The art of video game music requires the composer to be as interesting as possible, while also arranging the material to be able to withstand constant, repeated listening within a single level -- esp. if you’re not doing very well. It must stand up to replay without getting annoying. In replay, pointed musical qualities become a drawback. A similar aesthetic in Brian Eno’s Music for Airports. In Metal of Honor, the musical moments of high drama are redundant -- you’re already actively engaged in the drama -- you’re helping to save the world from Nazis. You don’t need reminding that’s it’s epic and tragic.

Metal of Honor’s graphics are well below what the Xbox can do, being a PSII port, but it doesn’t suffer from the odd blocky green-hue emphasis that seems to inflect older PSII games. Despite this, it’s actually quite good with atmosphere, esp. the night sky against the roof lines and streetlamps of a small town. Pastel quality rather than the CGI movie vibe you get in Halo. Lots of burnt sienna. A beautiful day with burning windmills.

Work alleviates the shut-in feeling from seeing the snow go sideways outside the living room window. Video games, esp. FPS games, are work -- series of tasks that need to be accomplished. You eliminate obstructions and threats, protect yourself and collect resources. Metal of Honor doesn’t try to hide this it -- it emphasizes it. You actually get a to-do list and the game checks tasks off as you finish them.


Headed to SF for a couple days to check out some poet's theater.


New Year’s reading at St. Mark’s. Far too sprawling to ever fully experience, which is part of its appeal. If you stay for five hours it’s still just a window on a much larger event. Friends visiting town, so I couldn’t hang and sell food as I usually do. In and out.

Normally the audio in the main hall would be siphoned off into the parish hall via a single speaker for preparers and sellers to hear everything. It’s a great feeling, like a radio show being broadcast from twenty feet away. Alas no channel could be spared this time around, so I missed much while in the back, readying cymbals and tomtoms for a quick staging. I got there late -- post-Patty Smith. She usually hits at 9:00 with standing room only, and people swarm out of the place after she’s done. That still leaves the house with several hundred people, though, who were still there when I split around 1:00.

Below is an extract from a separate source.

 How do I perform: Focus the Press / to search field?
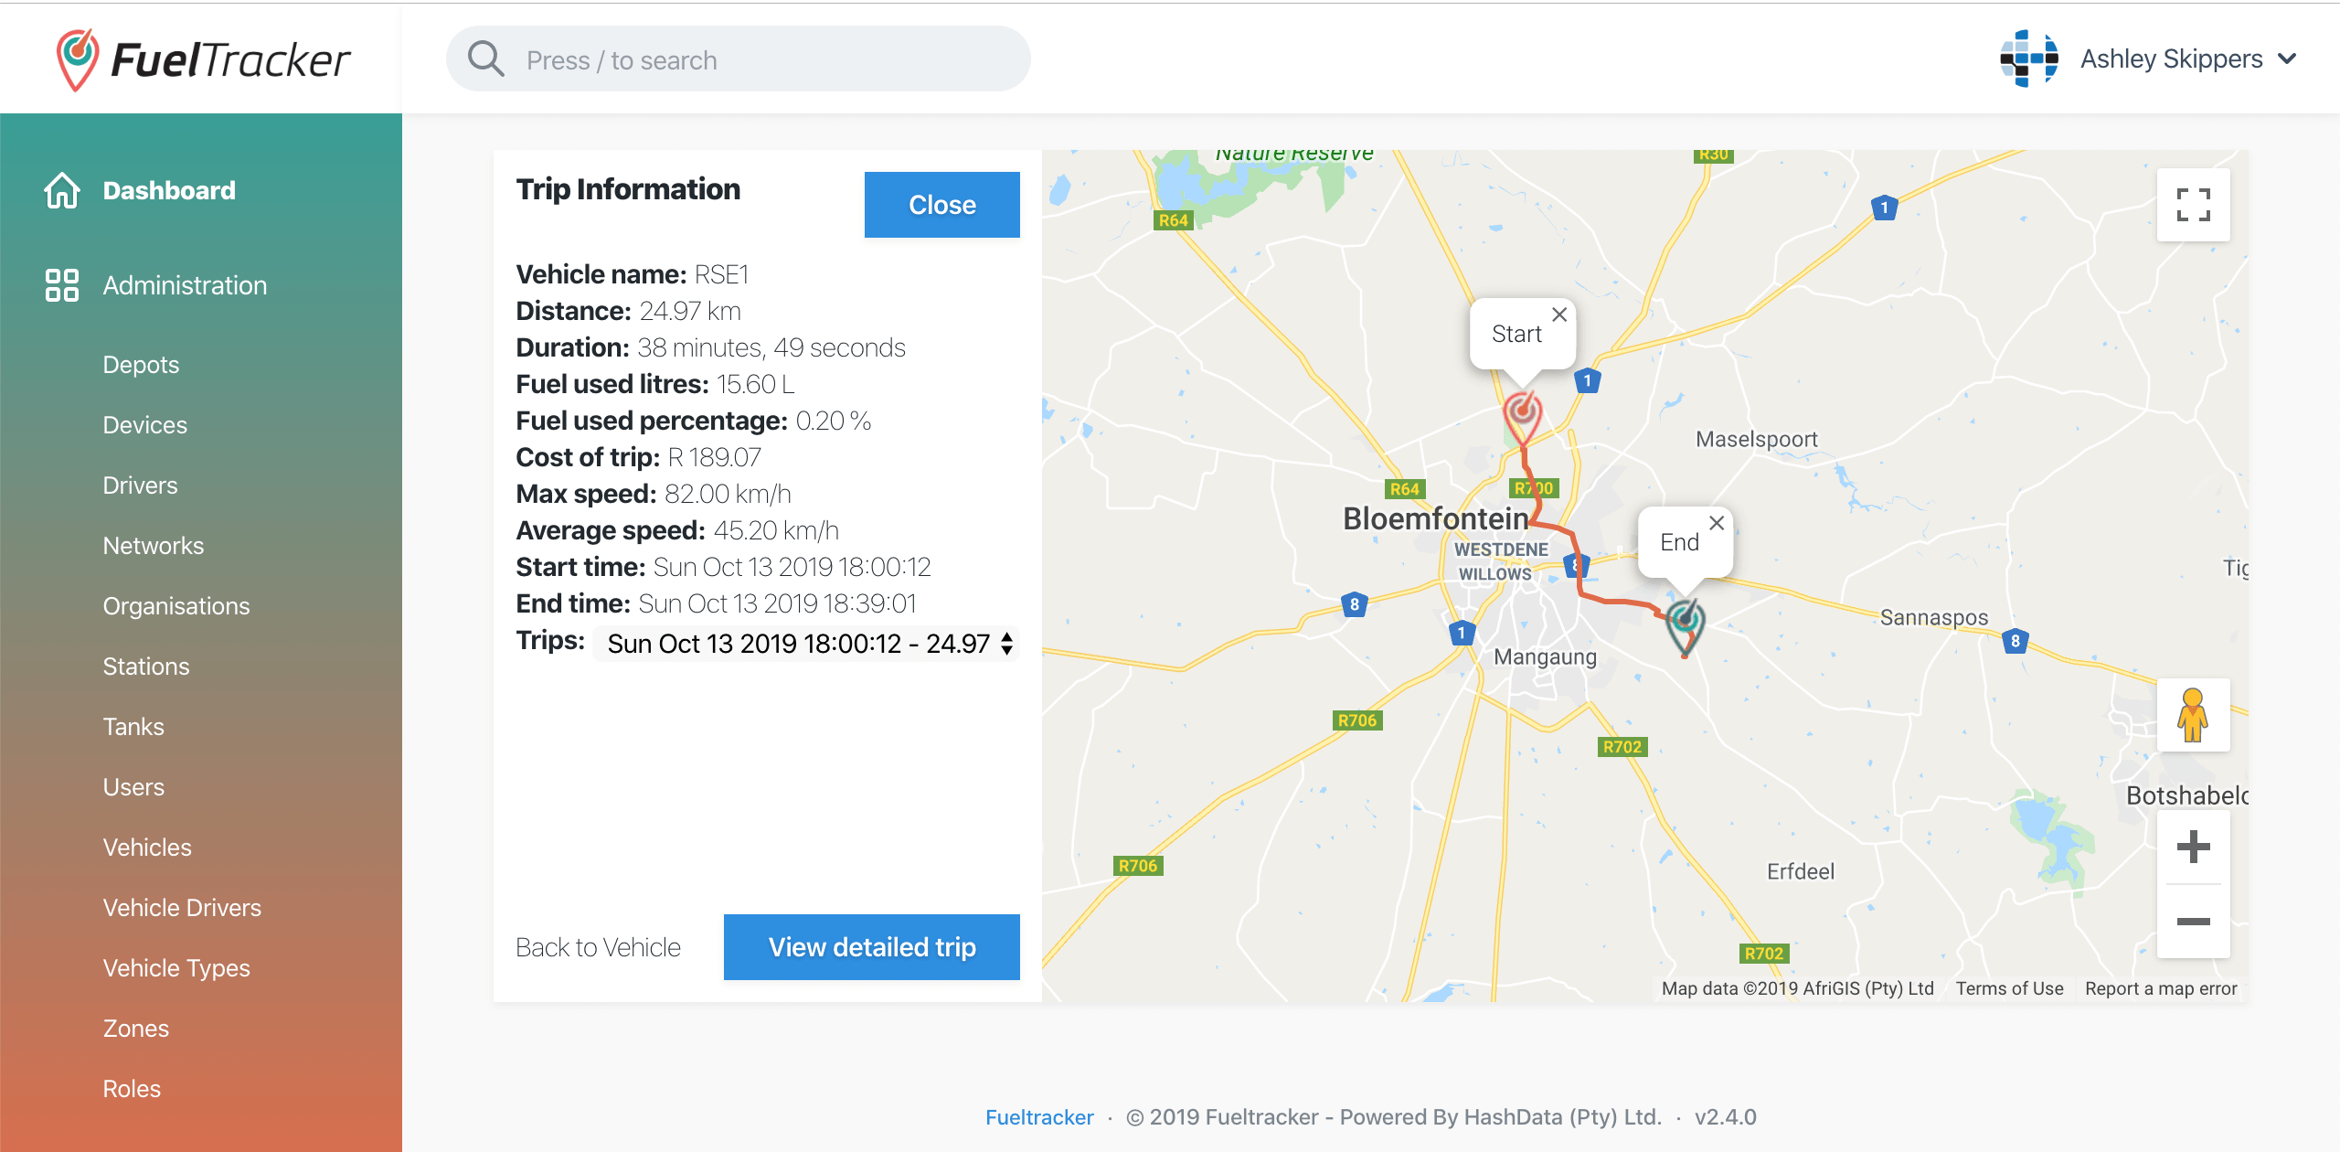(x=739, y=59)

The backstage activity is where the real show is. Rapid intersections of people. Poets you haven’t talked to in years, people you see often, people you’ve read but never met, all mingling. Friendly talk and the inevitable prickly exchanges. Strobelike conversation. A lot of flip-flopping between contradictions: excited and exhausted, open and wary. On stage it’s a mass encouragement vibe. Everyone gets a lot of clapping.

Gary and Nada read a duo google thing on the word ululations, and talked about the tidal wave and dedicated the poem to the people killed. Many people talked about and dedicated poems to John Fisk and Jackson MacLow. I thought of my many conversations with John -- how we would get on some parapolitical riff and three hours would go by in a blink. I also thought of an evening walking home with Jackson and Alan Davies after a concert at Riverside Church. Talking about intonation etc. The air crystal-clear. A special feeling. Jackson -- interesting, interested and kind.

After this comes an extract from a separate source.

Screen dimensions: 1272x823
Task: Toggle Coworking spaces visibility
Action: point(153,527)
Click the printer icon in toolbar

Hal Sirowitz cracked me up with his perfectly calibrated stupidity. A lot of it is the delivery, too, and the look. Marcella Durand played drums behind Douglas Rothschild reading Ezra Pound -- really great stuff. It was Joe Elliot’s kid’s drumset actually, which I helped Dug tune before he went on -- I love feeling useful!) Great to see Marcella playing drums. CA Conrad used a portable tape player as part of his performance back and forth dialogue and interruptions -- simple and effective. He has a good stage presence --- balanced hamming and nervous energy very nicely, not so easy to do. Frank Sherlock knocked out a strong, straight-ahead reading, no bell or whistles, which is actually one of the hardest things to make work in this context, but he pulled it off. Eddie Berrigan sang w/ guitar -- much more contour to the vocal melody than last time I heard him. Am I hearing some Devendra Banhart influence?

Wish I could have seen more people but what can you do. The marathon, as tiring as it can be, always leaves me with a good feeling -- like having moved through a briefly uncovered massive ambient poetic social texture.